Lectura orante del Evangelio: Juan 20,1-9

«Vive Cristo, esperanza nuestra, y él es la más hermosa juventud de este mundo. Todo lo que él toca se vuelve joven, se hace nuevo, se llena de vida… ¡Él vive y te quiere vivo!» (Papa Francisco, Vive Cristo 1)

El primer día de la semana, María Magdalena fue al sepulcro al amanecer

¡Una mujer: testigo de Jesús! No queremos olvidar esto. En la oscuridad, con la sola luz que lleva en el corazón enamorado, es testigo de Cristo «estrella radiante de la mañana». La fe en Jesús resucitado comienza con la búsqueda, propia del amor. En su gesto valiente de salir de sí misma, superando la resignación de quedarse en casa, ya se oye la canción de la resurrección. Sin Jesús se siente perdida. Aunque todo esté vacío, si amamos a Jesús, ya estamos viviendo la resurrección. ¿Cómo cerrar las puertas del alma a la alegría que Jesús nos regala en el camino? Gracias, Jesús, por esta mujer que nos anuncia el Evangelio de la vida. Aleluya.

«Se han llevado del sepulcro al Señor y no sabemos dónde lo han puesto»

En esta mañana de Pascua percibimos el perfume del encuentro de Jesús con esta mujer enamorada. El amor, que siempre tiene prisa para que se dé el encuentro, supera la desorientación. Jesús resucitado nos transforma; nos prepara para seguirle con frescura y docilidad y anunciar el Evangelio con la bondad y la ternura.
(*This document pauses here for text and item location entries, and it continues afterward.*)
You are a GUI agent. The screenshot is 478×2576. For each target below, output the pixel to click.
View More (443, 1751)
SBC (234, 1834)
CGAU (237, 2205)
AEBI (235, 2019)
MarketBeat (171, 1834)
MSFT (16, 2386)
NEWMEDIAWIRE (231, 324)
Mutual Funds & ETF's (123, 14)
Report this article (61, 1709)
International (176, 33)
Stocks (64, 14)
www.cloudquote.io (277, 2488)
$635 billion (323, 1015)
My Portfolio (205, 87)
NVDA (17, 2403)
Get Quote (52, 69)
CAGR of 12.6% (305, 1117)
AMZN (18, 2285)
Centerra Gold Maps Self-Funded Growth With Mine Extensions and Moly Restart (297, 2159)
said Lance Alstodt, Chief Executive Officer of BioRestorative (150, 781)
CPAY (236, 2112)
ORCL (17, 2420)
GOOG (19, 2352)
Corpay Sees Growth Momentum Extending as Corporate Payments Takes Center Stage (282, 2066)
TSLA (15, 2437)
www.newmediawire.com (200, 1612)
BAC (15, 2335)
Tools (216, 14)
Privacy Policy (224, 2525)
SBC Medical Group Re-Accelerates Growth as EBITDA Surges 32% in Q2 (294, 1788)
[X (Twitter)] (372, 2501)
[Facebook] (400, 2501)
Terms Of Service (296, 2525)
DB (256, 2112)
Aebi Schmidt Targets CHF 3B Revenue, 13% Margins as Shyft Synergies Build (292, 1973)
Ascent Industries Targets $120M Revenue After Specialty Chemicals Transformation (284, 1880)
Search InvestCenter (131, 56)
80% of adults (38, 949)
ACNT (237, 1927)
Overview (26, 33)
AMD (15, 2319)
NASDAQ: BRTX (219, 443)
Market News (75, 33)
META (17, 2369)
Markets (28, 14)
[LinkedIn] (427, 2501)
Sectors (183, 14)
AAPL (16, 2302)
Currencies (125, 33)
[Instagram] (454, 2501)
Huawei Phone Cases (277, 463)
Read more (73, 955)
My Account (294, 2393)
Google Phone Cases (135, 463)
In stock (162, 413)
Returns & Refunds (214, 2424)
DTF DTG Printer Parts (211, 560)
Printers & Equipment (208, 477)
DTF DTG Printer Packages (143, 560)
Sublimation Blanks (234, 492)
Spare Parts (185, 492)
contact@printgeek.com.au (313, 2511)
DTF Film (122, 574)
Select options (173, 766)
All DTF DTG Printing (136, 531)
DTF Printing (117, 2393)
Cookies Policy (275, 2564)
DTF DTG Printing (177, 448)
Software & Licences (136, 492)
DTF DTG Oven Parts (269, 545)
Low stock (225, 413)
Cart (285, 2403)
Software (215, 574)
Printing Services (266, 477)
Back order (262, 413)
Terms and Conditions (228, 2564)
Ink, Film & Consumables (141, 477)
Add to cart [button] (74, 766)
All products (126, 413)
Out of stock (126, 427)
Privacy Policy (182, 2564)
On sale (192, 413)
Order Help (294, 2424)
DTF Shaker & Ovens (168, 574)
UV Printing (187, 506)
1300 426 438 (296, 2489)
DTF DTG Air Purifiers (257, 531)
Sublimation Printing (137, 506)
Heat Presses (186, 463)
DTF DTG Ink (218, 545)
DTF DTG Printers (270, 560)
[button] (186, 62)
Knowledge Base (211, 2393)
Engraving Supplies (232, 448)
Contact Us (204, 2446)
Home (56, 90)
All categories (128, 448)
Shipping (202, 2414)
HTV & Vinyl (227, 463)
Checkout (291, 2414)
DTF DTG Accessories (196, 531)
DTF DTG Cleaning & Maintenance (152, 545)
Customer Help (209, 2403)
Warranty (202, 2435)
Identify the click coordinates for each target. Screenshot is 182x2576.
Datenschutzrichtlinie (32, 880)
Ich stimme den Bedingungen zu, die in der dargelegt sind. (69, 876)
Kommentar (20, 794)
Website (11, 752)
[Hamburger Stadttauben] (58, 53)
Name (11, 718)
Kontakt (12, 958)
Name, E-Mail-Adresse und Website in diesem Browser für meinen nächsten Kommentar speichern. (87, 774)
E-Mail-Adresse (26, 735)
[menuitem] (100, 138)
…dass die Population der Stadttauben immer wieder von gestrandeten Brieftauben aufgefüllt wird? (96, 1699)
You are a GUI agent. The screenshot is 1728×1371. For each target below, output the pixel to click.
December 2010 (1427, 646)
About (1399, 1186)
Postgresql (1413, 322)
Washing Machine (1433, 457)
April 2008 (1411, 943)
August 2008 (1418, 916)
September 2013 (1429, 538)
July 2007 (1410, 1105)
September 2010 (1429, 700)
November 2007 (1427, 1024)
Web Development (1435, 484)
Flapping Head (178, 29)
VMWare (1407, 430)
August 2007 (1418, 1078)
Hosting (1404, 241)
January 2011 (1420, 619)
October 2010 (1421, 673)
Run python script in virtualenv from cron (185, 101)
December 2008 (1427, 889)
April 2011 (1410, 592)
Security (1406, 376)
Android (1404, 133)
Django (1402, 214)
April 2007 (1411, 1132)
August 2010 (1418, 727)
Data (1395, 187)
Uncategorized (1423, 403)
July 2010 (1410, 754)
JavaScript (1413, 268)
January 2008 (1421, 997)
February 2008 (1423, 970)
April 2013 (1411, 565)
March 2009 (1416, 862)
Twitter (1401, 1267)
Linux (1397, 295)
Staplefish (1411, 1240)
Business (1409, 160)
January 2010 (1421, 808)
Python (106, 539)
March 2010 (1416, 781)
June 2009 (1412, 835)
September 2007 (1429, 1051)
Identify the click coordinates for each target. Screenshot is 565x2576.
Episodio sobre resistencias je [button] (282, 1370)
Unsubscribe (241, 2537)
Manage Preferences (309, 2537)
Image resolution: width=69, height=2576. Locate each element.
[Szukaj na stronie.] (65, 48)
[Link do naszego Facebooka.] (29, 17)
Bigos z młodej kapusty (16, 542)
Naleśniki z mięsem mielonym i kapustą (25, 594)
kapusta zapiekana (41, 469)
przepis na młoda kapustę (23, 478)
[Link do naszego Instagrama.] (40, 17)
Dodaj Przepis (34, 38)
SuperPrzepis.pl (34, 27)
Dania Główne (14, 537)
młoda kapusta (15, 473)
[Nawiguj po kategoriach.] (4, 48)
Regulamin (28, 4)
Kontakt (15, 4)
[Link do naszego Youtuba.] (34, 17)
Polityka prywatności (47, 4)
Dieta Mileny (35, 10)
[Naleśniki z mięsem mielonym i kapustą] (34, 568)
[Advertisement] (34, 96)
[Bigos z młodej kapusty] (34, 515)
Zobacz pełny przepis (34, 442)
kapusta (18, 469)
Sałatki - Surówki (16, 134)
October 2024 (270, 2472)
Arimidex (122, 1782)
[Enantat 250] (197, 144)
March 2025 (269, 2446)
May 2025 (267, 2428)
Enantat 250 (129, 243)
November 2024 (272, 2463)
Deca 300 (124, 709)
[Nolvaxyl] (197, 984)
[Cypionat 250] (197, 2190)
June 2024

Gracias, Jesús. Ser cristianos es ser tú, es vivir tu vida.Aleluya.

Los dos corrían juntos

Buscamos a Jesús en la Iglesia, junto con otros hermanos y hermanas. El que vive está donde hay vida, donde hay amor. Esta búsqueda común es una garantía para nuestra fe. Muchas personas nos han ayudado a encontrarnos con Jesús, ungiéndonos con el óleo de la alegría. Jesús está vivo y obra en nuestra historia. Ningún sepulcro puede retener su presencia. «Si te dejas amar y salvar por él; si entras en amistad con él y empiezas a conversar con Cristo vivo sobre las cosas concretas de tu vida, esa será la gran experiencia, esa será la experiencia fundamental que sostendrá tu vida cristiana» (Papa Francisco). Gracias, Jesús.Aleluya.

El que había llegado primero al sepulcro: vio y creyó

El discípulo amado llega, ve y cree. Ve y cree con el corazón de Jesús, en el que se recostó en la noche. Ha sido necesario un recorrido interior para percibir la gracia del Amigo. El Padre ha resucitado a Jesús para nosotros y nos lo hace ver en medio de las comunidades vivas, acogedoras, servidoras de los pobres. La presencia de Jesús es ahora de otra manera: más viva, más fraterna, más solidaria. Es el momento de vivir la novedad sorprendente sobre la que se levanta la vida cristiana. Jesús, estás vivo y operante en nosotros. En ti se apoya nuestra esperanza.Aleluya.

Hasta entonces no habían entendido la Escritura: que él había de resucitar de entre los muertos

Dios estaba de una forma única en la historia de Jesús; el Crucificado tenía razón. Todo lo suyo tiene sentido para nosotros. Su evangelio nos marca el camino. Jesús nos enamora y seduce, nos toca los corazones y nos contagia su libertad. Jesús vive y nos hace vivir. Es la hora de la alegría.No perdamos la esperanza. Creer en ti, Jesús: ¡qué alegría!Aleluya.